Since this conversation - and, indeed, for some time before - New Labour has been in something of a self-destructive state, so being something of a "Do Minimum" person (masterly inaction and all that), I've been holding back on this blog. However, I now feel it's time to resume my "de-construction" with a short examination of the language of New Labour.

Now my educational and professional background is rather different from that my learned friend, and includes Masters Degrees in English Language and Literature, and Urban and Regional Planning, as well as formal training as a Management Consultant. I'm also a fairly proficient Animal Communicator (Horses and Cats !), and, as any human who's had a full-on face-to-face argument with me will know, have ready battalion of popular expressions to hand.
Incidentally, I'm more Jaw-Jaw, than War-War.

One of my basic problems with New Labour is in "its" deployment of language, and, in particular, the "Newspeak" (think George Orwell, 1984) which has inveigled itself into my areas of work : regeneration and planning.
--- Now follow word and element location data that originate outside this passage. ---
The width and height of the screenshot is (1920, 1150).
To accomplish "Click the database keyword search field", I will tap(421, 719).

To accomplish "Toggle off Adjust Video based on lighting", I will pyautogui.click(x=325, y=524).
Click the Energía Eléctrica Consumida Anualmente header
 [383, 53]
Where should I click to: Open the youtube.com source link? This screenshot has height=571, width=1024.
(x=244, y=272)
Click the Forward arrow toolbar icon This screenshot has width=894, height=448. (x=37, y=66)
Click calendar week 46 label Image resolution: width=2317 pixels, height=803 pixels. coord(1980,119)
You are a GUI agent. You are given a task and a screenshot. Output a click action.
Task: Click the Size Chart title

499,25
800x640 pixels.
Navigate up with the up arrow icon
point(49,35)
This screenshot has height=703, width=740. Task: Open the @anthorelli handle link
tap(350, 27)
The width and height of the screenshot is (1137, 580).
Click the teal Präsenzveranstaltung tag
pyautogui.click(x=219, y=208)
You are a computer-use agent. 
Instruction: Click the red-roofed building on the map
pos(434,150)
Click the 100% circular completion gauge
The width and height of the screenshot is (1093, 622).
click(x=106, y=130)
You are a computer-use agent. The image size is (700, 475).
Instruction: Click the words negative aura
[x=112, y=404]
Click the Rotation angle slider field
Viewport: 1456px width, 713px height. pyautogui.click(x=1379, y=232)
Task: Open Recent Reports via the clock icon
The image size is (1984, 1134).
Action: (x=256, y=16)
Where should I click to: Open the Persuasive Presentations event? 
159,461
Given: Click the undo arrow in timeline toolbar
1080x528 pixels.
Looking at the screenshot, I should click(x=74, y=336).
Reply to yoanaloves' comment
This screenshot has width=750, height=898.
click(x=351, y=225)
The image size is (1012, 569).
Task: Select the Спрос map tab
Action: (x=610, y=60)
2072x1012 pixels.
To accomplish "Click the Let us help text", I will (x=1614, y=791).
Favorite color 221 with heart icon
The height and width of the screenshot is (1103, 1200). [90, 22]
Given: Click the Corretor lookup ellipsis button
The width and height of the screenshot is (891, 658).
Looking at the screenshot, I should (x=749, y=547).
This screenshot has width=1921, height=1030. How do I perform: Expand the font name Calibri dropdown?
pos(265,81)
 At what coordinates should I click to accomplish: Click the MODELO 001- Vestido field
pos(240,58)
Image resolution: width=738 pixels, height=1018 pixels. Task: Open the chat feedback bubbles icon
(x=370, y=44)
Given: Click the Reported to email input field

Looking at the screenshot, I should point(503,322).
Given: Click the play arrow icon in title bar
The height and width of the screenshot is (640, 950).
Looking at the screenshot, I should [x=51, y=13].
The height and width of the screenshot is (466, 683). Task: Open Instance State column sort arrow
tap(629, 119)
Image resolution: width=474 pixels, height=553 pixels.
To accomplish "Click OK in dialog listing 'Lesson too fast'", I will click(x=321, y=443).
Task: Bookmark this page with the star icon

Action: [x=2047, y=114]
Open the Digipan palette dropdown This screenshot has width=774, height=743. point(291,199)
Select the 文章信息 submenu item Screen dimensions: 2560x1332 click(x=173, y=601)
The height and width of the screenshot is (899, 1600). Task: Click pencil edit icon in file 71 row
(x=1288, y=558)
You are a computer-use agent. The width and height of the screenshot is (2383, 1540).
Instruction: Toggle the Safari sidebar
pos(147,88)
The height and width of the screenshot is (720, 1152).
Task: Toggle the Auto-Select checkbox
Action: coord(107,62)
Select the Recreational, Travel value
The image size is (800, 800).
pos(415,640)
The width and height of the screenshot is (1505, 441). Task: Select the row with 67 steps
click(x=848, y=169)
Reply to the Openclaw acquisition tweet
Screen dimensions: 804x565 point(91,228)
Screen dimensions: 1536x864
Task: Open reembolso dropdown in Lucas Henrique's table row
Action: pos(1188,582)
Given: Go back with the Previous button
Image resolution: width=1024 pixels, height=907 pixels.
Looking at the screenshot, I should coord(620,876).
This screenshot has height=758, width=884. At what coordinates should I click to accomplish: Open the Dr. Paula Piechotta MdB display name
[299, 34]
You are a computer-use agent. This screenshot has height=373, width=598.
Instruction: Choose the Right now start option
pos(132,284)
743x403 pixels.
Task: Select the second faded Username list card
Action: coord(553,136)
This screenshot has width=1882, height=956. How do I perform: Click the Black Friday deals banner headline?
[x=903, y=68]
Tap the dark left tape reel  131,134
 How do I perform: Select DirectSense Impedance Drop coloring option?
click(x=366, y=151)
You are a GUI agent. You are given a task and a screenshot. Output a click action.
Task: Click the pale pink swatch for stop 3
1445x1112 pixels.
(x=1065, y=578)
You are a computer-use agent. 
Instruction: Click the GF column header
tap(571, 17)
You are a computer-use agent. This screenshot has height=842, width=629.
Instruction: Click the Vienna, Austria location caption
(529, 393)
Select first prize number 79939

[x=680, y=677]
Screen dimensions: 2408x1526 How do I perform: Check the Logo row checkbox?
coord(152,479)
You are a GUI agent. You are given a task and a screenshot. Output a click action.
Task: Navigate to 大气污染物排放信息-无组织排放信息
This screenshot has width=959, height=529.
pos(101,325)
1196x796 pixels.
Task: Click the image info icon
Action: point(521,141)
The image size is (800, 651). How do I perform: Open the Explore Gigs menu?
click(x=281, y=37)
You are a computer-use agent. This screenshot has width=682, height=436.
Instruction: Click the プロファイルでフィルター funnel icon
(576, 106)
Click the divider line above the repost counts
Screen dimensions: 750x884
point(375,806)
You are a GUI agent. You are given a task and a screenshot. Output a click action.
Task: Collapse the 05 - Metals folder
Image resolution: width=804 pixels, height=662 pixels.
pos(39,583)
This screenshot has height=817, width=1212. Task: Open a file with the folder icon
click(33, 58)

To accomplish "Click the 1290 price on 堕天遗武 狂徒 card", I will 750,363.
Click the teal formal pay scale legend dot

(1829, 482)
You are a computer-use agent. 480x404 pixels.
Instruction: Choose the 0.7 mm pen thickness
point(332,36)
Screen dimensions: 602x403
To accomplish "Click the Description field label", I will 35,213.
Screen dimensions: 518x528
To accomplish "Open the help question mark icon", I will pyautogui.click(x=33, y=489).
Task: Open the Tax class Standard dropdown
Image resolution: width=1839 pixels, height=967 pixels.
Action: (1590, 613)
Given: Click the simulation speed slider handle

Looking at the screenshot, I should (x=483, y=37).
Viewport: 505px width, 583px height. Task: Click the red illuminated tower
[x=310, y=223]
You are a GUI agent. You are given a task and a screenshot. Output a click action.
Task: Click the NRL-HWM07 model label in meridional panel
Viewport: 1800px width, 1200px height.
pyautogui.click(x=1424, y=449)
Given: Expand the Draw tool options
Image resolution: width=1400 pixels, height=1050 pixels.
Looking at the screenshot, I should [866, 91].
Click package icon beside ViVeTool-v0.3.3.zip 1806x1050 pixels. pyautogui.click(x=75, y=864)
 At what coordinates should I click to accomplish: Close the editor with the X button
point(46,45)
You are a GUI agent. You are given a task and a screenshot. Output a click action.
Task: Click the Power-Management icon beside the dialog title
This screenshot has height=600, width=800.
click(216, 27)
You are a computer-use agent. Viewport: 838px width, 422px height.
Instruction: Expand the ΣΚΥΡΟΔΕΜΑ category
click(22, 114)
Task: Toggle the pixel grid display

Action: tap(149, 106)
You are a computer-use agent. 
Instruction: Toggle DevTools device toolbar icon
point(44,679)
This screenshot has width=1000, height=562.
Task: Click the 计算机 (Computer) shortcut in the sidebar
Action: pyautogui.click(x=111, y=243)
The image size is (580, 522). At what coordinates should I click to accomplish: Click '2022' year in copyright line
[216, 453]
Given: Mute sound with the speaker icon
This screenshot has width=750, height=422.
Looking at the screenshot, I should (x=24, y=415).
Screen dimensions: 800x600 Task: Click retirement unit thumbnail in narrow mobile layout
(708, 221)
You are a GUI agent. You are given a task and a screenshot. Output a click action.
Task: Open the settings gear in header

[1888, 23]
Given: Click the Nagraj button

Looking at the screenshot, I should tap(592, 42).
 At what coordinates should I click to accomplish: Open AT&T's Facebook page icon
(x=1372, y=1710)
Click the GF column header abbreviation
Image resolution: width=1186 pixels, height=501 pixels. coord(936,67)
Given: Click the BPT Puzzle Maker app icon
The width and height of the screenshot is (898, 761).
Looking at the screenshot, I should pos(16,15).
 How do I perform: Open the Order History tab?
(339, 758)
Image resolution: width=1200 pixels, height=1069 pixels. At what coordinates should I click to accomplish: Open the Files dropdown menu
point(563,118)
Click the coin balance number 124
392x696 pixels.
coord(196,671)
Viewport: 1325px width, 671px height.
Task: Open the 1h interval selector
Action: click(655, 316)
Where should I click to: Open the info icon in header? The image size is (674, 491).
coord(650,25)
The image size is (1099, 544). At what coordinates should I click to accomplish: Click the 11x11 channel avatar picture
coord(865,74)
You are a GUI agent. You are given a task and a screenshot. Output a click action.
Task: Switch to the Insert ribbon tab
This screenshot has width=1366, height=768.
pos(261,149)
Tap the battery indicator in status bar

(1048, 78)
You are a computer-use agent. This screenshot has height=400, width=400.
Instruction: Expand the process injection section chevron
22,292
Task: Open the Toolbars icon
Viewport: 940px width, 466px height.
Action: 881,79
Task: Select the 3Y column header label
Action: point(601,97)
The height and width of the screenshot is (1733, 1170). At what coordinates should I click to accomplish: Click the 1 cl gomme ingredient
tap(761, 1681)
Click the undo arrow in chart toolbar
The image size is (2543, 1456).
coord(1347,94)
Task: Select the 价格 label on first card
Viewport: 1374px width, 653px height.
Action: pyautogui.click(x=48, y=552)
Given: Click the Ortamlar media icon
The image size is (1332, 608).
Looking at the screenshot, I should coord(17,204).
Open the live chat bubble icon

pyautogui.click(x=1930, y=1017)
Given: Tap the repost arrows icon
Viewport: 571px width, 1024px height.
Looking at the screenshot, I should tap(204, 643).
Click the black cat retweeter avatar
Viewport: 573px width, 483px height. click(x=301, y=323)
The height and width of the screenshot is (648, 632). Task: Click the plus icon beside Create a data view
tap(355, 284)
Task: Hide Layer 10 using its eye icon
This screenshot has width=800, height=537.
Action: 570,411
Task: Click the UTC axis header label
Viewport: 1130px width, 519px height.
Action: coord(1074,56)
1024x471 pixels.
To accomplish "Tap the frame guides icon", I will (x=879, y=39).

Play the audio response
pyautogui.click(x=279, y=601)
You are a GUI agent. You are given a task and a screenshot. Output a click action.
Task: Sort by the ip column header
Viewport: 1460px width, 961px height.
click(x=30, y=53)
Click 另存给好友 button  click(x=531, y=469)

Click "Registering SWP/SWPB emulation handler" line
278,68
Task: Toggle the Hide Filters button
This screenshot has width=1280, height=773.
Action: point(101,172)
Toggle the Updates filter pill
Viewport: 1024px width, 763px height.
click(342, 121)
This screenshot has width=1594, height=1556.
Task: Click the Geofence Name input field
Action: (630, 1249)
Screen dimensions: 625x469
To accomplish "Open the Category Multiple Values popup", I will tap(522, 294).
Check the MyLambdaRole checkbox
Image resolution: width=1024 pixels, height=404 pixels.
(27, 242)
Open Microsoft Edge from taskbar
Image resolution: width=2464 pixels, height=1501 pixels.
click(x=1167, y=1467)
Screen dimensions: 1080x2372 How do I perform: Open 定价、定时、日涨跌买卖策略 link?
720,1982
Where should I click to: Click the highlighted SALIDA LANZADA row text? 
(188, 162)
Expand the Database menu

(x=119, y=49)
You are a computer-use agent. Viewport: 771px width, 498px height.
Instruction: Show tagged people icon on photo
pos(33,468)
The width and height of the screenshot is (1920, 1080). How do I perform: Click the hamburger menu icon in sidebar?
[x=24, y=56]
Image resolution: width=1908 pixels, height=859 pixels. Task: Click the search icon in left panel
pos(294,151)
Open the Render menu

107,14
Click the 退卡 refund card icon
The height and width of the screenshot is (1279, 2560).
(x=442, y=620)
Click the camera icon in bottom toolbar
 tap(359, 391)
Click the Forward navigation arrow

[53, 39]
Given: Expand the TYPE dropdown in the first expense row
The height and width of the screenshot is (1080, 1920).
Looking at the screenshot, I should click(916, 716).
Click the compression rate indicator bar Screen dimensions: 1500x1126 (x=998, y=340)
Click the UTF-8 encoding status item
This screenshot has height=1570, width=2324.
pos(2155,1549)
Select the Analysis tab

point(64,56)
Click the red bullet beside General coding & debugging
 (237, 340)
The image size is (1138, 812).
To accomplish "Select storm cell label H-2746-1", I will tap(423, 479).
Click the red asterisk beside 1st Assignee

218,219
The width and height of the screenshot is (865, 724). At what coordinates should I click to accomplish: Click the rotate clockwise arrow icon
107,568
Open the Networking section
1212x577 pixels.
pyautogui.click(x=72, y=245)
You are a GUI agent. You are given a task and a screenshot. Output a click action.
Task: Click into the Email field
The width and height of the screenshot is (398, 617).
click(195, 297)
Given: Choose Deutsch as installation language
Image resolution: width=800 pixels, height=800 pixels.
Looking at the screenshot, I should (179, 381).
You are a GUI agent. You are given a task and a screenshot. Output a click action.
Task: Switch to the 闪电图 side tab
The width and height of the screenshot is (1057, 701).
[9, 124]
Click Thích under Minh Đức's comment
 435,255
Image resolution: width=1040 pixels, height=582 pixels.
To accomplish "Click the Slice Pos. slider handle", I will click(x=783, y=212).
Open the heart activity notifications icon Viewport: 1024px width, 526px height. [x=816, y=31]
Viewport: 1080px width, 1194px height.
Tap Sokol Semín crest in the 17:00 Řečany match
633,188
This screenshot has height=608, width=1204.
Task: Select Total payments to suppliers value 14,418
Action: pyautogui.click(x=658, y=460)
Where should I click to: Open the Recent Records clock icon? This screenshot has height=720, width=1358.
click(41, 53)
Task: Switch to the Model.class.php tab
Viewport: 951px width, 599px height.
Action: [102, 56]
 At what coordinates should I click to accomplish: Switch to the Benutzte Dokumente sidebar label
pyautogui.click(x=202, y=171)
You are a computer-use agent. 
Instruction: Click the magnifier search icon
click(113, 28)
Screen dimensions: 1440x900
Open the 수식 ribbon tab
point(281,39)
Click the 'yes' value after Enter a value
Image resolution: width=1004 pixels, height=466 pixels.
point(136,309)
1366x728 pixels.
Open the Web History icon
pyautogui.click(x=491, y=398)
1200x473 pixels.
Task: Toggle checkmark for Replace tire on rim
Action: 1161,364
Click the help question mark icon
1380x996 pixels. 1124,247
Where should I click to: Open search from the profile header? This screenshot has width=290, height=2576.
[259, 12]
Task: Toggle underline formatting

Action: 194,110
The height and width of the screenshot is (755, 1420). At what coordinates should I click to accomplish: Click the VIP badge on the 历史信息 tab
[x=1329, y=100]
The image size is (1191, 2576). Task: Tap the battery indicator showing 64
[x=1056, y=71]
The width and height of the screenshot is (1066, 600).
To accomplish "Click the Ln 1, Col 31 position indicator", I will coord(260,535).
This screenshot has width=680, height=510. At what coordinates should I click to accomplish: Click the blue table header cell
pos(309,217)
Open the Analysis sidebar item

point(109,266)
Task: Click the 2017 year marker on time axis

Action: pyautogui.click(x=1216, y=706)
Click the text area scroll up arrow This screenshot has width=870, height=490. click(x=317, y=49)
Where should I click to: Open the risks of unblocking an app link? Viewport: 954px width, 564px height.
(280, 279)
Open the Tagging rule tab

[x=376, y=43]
Indeed, on one occasion, it was suggested to me that I would need to acquire a whole "new terminology". No thanks, being deficient in foreign languages, if it comes down to being unable to communicate in my own, I think that I'll move abroad (perhaps to Russia) and learn another.

Now what "Newspeak" (and its related "Groupspeak/think") has enabled New Labour to achieve , above all else, is to to give senior politicians s and "big time" bureaucrats (whether in the public or private sectors) charged with delivering government policy an overwhelming sense of self-importance. Moreover, this overwhelming sense of self-importance has also - to give Credit where it's due - "cascaded down" (please note my mastery of McSpeak or management consultancy jargon !) to middle and lower level "operatives" ie people who do the work, or not.

Here, however, comes "The Crunch", the consumers of government policy, including public services, but also many other "goods" which do not fall under these, no longer feel that things can only get better. Indeed, many people, myself included, now feel that things could become considerably worse, and, more especially, that they will have to pay the price for the follies of, first, Tony's Cronies, and then Gordon's Gang. In short, and as onetime spin doctor supremo, Alastair Campbell, might have put it himself : "We've been shagged !".